Stored items:
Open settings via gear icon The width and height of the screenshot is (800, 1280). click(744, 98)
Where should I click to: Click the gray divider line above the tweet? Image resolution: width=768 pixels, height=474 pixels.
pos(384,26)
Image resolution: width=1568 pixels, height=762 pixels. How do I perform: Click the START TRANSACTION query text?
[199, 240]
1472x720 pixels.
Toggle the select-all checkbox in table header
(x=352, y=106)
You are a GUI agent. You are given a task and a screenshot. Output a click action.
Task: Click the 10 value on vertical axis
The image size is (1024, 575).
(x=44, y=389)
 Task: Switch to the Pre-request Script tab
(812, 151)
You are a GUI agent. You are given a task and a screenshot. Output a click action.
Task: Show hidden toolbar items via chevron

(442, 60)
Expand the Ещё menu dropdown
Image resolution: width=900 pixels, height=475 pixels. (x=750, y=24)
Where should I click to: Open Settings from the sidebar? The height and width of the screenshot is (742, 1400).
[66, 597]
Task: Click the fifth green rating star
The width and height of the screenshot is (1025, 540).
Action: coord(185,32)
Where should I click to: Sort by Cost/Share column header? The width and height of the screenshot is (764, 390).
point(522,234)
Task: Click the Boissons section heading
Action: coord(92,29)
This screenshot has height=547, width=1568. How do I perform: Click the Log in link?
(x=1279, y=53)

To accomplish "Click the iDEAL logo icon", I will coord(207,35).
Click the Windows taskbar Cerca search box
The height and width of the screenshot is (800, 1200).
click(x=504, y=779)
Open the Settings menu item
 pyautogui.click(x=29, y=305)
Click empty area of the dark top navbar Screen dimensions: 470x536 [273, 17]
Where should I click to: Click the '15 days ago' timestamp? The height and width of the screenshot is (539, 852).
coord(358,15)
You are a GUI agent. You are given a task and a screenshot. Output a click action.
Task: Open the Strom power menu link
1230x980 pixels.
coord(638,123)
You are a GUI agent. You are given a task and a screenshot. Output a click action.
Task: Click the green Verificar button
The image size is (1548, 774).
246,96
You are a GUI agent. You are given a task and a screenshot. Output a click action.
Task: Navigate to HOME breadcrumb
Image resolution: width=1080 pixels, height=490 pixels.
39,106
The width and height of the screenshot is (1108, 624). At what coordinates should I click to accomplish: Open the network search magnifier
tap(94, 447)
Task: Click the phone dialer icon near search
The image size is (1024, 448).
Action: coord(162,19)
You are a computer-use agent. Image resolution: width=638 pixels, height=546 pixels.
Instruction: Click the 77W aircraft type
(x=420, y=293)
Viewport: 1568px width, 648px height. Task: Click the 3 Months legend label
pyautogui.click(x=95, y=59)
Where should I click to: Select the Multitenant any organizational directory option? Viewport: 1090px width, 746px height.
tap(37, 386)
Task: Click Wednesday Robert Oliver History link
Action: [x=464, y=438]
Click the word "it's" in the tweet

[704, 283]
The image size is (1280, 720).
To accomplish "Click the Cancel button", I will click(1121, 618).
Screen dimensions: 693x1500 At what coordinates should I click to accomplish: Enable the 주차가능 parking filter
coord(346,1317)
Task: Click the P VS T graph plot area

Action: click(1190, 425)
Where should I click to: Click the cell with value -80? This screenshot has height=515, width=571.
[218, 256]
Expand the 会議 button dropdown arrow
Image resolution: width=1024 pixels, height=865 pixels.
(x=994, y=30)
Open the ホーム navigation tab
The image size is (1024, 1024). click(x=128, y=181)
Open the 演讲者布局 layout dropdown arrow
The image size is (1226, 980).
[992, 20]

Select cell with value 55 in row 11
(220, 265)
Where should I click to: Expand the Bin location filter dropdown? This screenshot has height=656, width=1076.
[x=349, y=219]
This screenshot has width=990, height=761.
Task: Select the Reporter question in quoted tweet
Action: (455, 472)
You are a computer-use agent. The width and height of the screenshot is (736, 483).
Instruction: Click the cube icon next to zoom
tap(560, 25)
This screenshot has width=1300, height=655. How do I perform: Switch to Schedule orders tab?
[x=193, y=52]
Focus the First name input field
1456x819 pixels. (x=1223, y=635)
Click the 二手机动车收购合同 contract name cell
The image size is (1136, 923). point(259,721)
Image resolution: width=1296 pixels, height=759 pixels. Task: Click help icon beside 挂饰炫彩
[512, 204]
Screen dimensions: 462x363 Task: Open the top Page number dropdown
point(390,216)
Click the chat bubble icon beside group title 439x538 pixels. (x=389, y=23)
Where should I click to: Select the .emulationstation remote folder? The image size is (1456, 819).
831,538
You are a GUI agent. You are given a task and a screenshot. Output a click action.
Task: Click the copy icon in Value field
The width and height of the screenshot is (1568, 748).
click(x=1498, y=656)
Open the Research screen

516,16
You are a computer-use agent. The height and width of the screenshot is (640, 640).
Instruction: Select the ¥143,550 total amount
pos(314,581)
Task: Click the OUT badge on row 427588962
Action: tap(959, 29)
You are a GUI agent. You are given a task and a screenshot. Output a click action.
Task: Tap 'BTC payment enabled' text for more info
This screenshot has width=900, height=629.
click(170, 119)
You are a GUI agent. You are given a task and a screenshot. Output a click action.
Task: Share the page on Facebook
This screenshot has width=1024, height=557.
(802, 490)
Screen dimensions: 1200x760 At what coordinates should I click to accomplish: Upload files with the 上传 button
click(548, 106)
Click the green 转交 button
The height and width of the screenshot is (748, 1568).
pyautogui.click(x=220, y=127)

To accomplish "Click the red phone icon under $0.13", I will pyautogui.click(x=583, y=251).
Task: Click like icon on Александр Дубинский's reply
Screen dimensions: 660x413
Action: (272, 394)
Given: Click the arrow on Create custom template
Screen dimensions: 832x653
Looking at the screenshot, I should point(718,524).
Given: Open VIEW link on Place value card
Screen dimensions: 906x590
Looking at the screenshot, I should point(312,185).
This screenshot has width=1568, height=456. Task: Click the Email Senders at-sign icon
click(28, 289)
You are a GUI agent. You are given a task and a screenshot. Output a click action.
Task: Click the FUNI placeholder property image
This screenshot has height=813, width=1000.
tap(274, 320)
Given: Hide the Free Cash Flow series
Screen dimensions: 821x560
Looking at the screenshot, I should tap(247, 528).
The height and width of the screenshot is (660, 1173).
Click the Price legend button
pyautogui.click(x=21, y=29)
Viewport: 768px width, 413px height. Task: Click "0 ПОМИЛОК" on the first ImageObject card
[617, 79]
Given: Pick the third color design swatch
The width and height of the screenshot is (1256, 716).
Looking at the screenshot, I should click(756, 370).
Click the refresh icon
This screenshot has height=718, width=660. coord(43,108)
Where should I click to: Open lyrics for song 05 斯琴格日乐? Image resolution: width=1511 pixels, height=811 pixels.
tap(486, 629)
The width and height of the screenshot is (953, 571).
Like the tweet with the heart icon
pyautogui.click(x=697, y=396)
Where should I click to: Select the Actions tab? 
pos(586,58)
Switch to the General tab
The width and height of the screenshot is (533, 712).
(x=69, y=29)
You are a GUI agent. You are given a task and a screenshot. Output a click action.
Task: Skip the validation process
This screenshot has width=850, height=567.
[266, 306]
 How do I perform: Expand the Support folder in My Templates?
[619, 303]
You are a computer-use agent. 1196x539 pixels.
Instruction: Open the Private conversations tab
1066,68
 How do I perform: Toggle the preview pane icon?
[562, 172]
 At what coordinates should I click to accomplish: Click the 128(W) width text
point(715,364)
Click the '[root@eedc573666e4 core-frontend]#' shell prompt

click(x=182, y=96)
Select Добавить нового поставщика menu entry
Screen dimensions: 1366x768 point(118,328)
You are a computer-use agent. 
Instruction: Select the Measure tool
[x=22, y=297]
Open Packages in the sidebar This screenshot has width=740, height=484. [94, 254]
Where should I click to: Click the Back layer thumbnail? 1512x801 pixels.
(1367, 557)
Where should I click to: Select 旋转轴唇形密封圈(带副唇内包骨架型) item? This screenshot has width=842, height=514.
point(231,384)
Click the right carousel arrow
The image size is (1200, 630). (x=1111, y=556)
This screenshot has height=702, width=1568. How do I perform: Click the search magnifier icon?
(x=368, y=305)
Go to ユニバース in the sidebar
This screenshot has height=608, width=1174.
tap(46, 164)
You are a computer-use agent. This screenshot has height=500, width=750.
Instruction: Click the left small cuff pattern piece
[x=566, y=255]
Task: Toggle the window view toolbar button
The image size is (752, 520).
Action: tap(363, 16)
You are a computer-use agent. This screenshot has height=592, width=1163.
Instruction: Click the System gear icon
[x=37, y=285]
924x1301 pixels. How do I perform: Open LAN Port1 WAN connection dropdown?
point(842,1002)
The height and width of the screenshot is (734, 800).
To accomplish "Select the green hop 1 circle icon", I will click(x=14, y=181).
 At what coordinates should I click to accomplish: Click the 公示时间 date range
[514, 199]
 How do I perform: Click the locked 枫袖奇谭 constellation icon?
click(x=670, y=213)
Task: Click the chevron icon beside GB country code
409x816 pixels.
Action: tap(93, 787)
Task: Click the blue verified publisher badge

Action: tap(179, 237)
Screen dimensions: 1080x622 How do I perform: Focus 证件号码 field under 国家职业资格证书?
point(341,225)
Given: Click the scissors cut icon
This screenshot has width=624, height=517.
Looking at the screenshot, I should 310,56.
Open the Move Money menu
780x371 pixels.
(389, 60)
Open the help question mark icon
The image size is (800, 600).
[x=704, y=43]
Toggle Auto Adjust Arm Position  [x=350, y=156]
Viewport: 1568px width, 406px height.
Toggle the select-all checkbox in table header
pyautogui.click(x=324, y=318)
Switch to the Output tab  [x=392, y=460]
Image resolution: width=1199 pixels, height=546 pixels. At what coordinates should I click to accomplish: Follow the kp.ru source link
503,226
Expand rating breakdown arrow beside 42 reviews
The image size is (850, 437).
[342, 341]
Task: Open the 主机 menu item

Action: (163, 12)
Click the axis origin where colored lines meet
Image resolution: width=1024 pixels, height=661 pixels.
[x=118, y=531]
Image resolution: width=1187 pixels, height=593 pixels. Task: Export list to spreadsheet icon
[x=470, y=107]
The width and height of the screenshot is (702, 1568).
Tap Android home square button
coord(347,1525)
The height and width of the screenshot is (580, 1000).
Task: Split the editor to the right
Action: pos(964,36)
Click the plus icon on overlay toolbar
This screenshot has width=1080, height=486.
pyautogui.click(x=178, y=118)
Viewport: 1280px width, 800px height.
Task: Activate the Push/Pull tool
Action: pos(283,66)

Activity:
Wherever "will" occurs in the records above, copy the line it sits in.

Problem solution:
To accomplish "Click the iDEAL logo icon", I will coord(207,35).
To accomplish "Click the Cancel button", I will click(1121, 618).
To accomplish "Click the red phone icon under $0.13", I will pyautogui.click(x=583, y=251).
To accomplish "Select the green hop 1 circle icon", I will click(x=14, y=181).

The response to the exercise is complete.